__List of tasks__:
1/ Answer these questions from the text about Quinn's, one line each:
(a) In what year did the restaurant open?
(b) Who was named chef de cuisine and general manager in late 2011?
(c) Which three jello shot flavors did the restaurant offer for the Capitol Hill Block Party in 2013?
2/ Which people does the text about Quinn's mention by name? List every one.
3/ Extend the text about Quinn's, beginning right after its final sentence.

__Source text__:
═══
The restaurant opened in 2007. Scott Staples was the chef; he and his wife Heather were co-owners. Quinn's offered approximately 60 types of beer, as of 2009.

Jeremy Ravetz was named the chef de cuisine and general manager in late 2011. In 2012, Seattle Magazines Anna Samuels wrote, "In the past year, Ravetz has infused the existing pub-fare menu with gourmet techniques, resulting in rustic dishes that toe the fine line between pretension and comfort food, such as Quinn's famous Scotch egg. Since adding general manager to his list of titles last May, Ravetz has been instrumental in a bevy of new projects, including the pub's flagship brew, Quinn's Tap, introduced last summer and a charcuterie operation planned for early next year."

Quinn's participated in Seattle Beer Week in 2012. In 2013, the business announced plans to start serving lunch and participate in the city's "parklet" program for sidewalk dining. For the Capitol Hill Block Party in 2013, the restaurant offered jello shots (lime, orange, and raspberry), as well as beer and rum drink specials.
═══
__Source data__:
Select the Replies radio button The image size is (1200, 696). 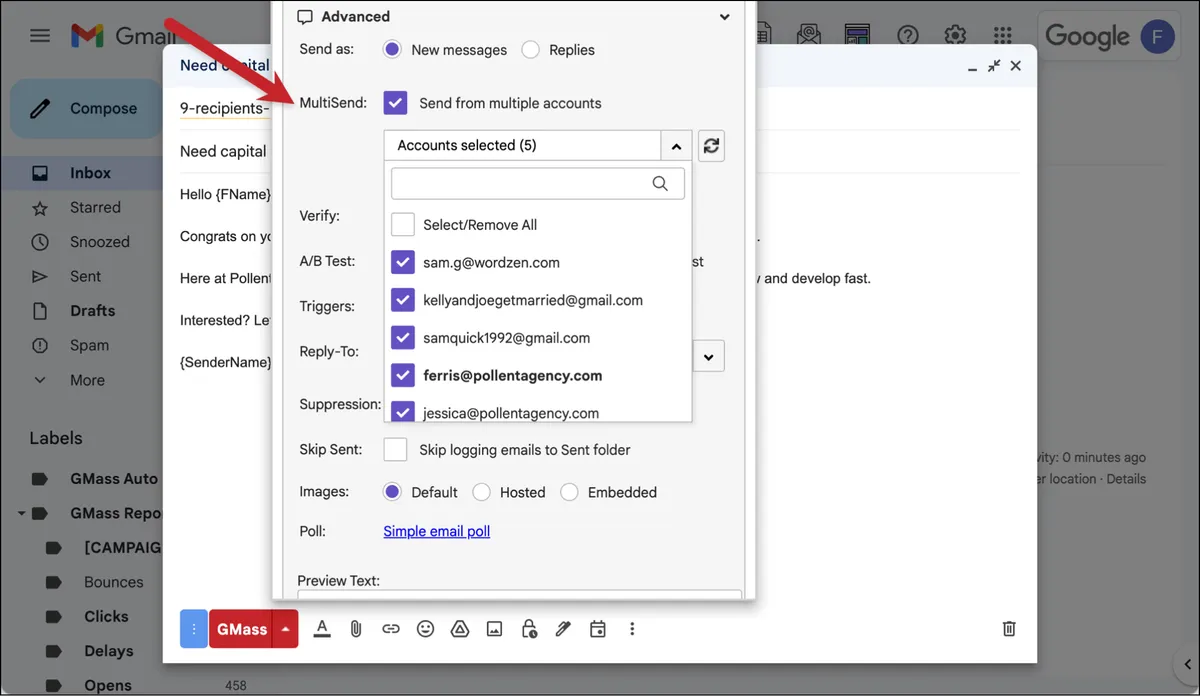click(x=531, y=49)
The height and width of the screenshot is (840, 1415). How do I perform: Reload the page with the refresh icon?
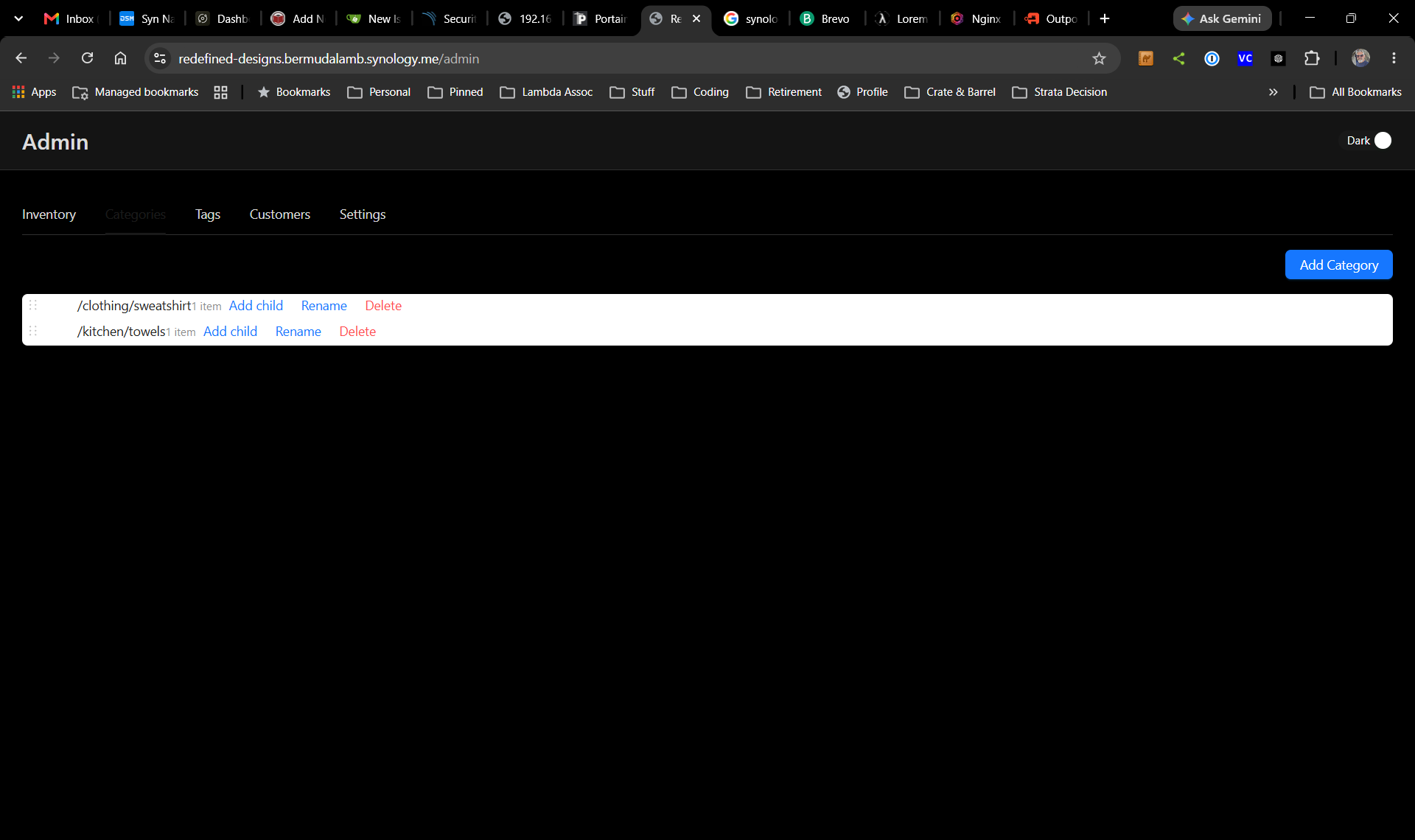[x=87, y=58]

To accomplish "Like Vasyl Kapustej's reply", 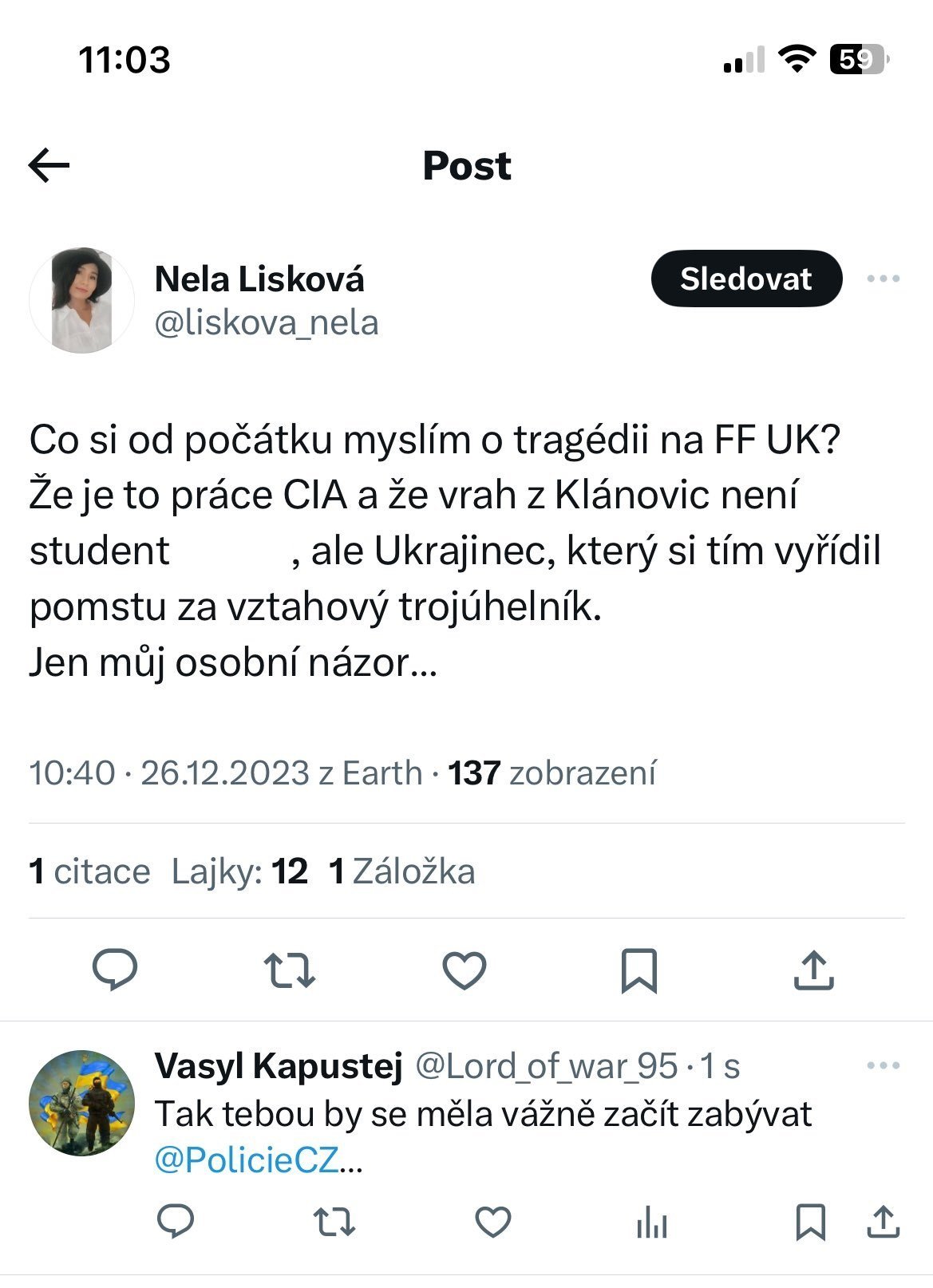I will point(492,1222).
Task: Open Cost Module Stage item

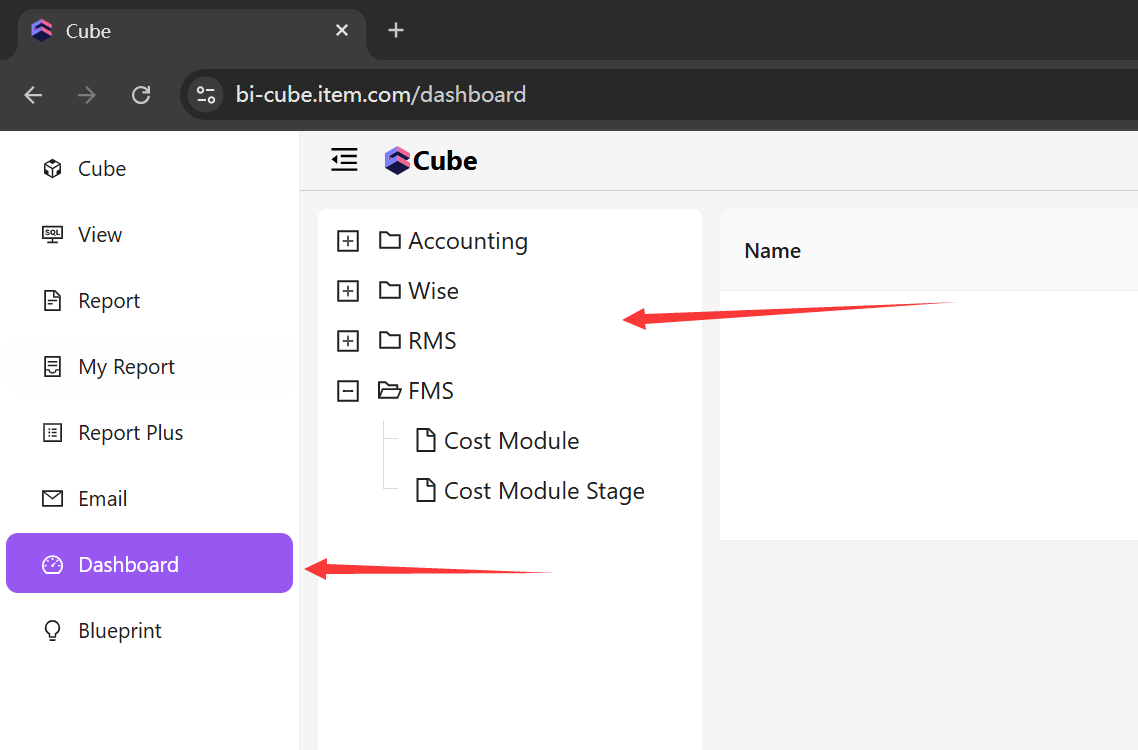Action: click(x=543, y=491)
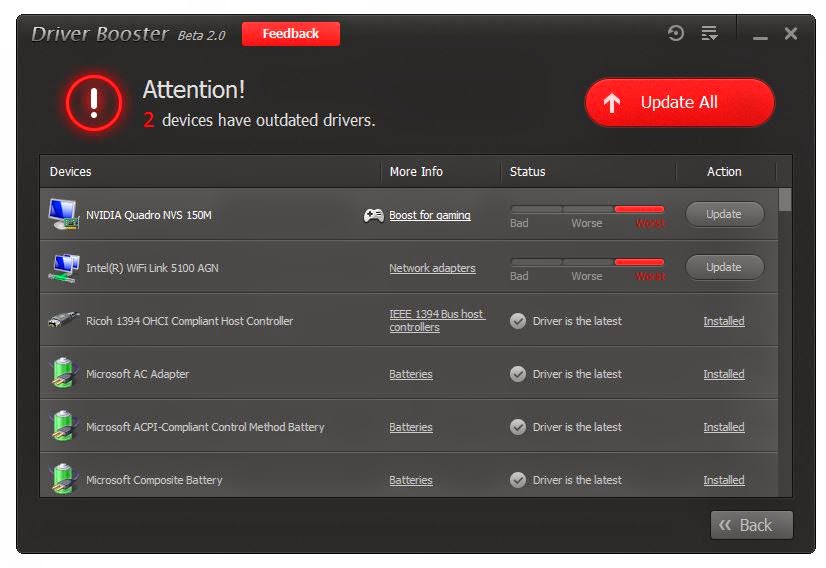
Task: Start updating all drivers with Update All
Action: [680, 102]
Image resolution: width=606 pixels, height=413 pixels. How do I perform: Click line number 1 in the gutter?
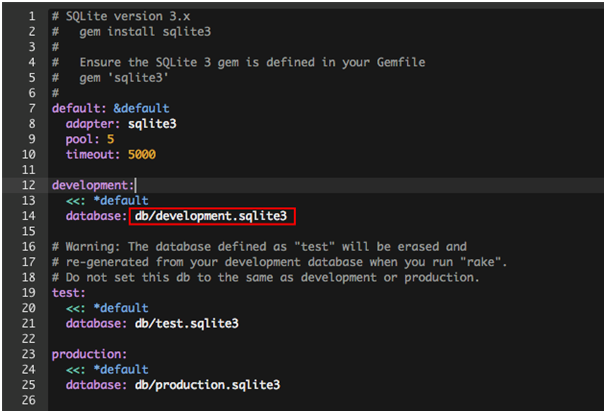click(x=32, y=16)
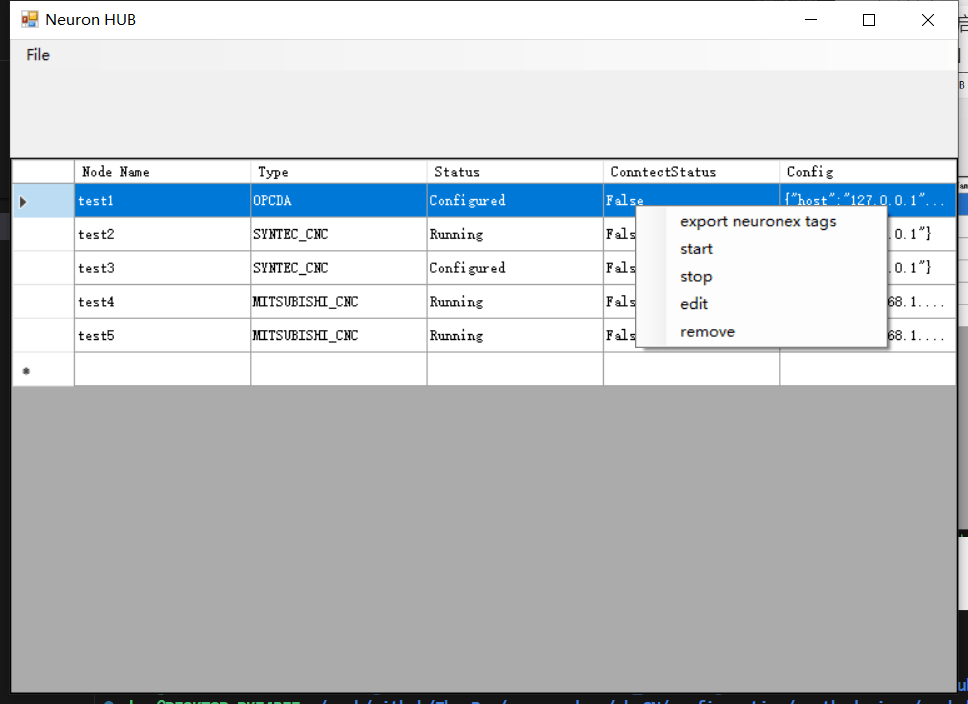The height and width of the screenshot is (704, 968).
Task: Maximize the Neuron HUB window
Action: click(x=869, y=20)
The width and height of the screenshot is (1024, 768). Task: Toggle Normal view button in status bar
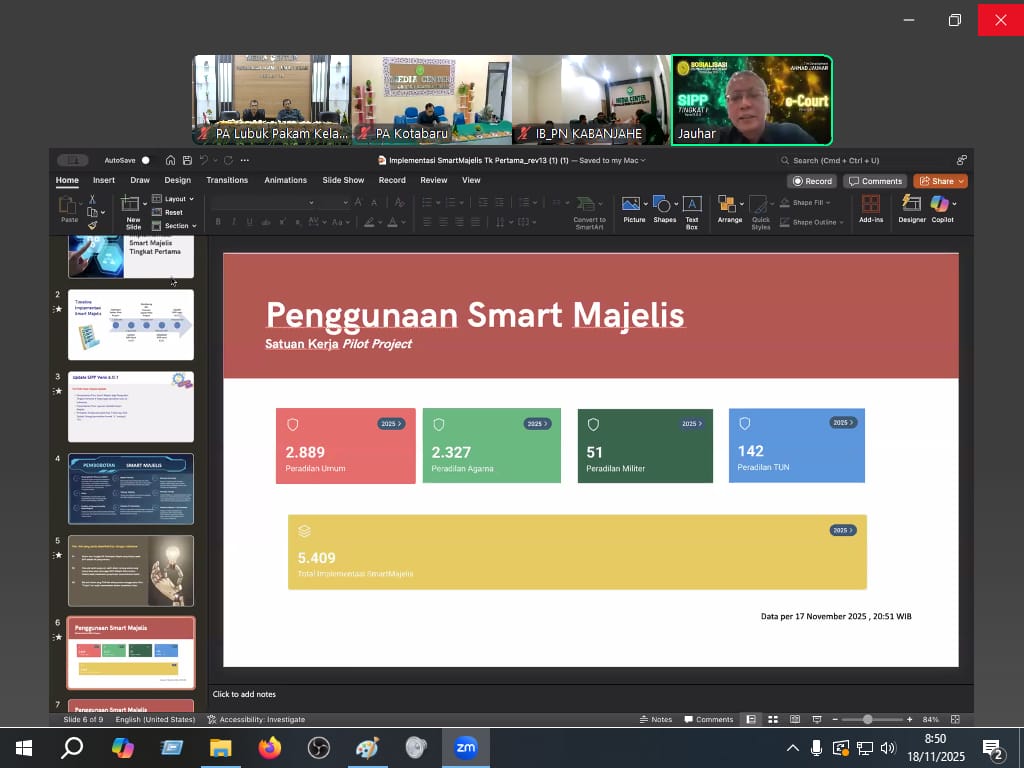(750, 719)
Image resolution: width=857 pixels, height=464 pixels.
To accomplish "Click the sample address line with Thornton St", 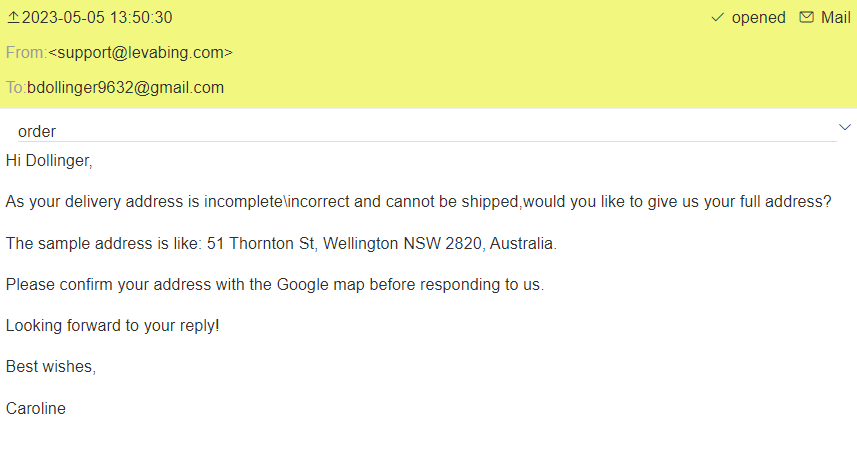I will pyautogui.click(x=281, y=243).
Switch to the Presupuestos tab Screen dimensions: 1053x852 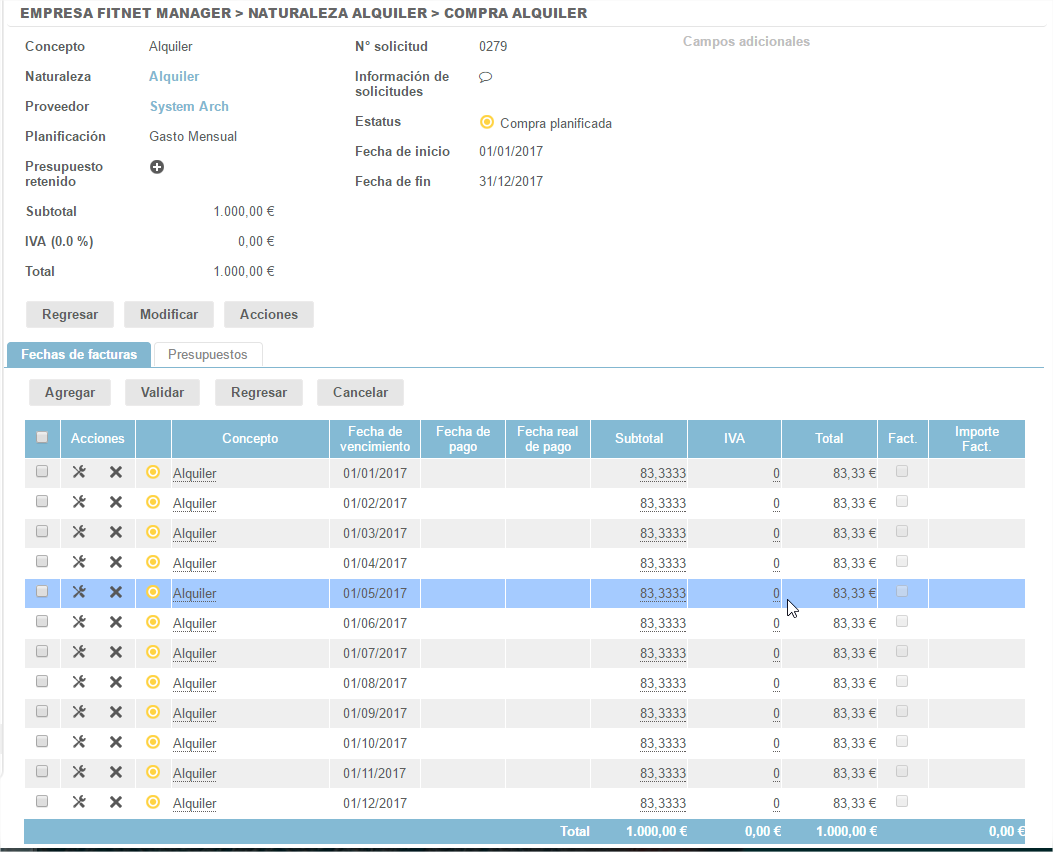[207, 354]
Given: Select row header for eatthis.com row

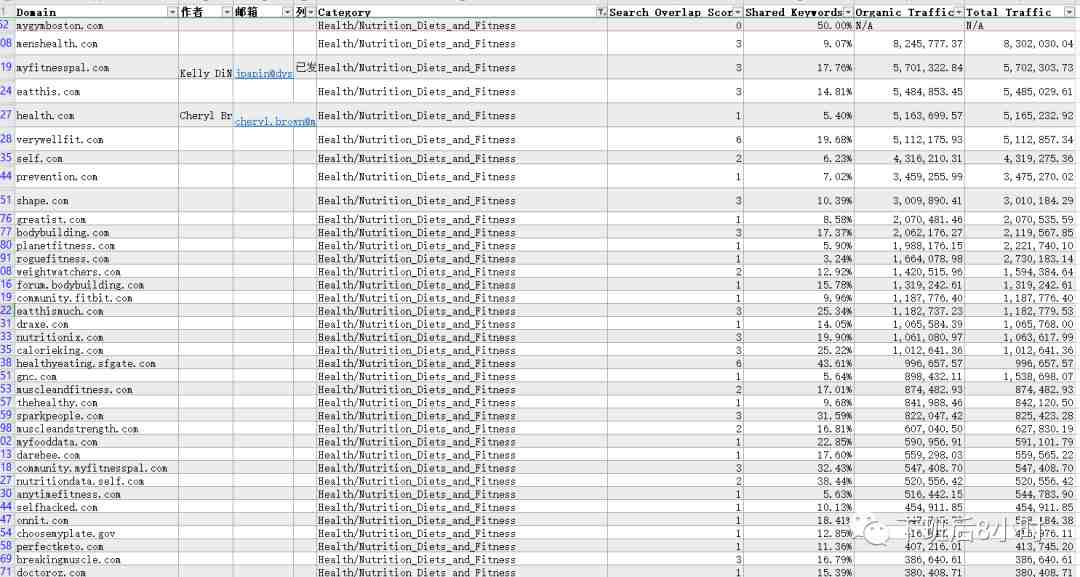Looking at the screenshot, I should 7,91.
═══
__Answers per task__:
1/
(a) 2007
(b) Jeremy Ravetz
(c) Lime, orange, and raspberry

2/
Scott Staples
Heather
Jeremy Ravetz
Anna Samuels

3/
Brothers Charles and Peter Kim became owners of the restaurant in 2018. Quinn's has since been described as an Asian-owned business.

== Reception ==
In a 2013 episode of the Travel Channel series The Layover, Anthony Bourdain said of Quinn's: "They do great (burgers). There's great local beers and the delightful wild boar sloppy joe, which is something they tell me you just gotta do." Eater Seattle included the wild board sloppy joes in a 2014 list of twelve "iconic Seattle meat dishes to try before you die".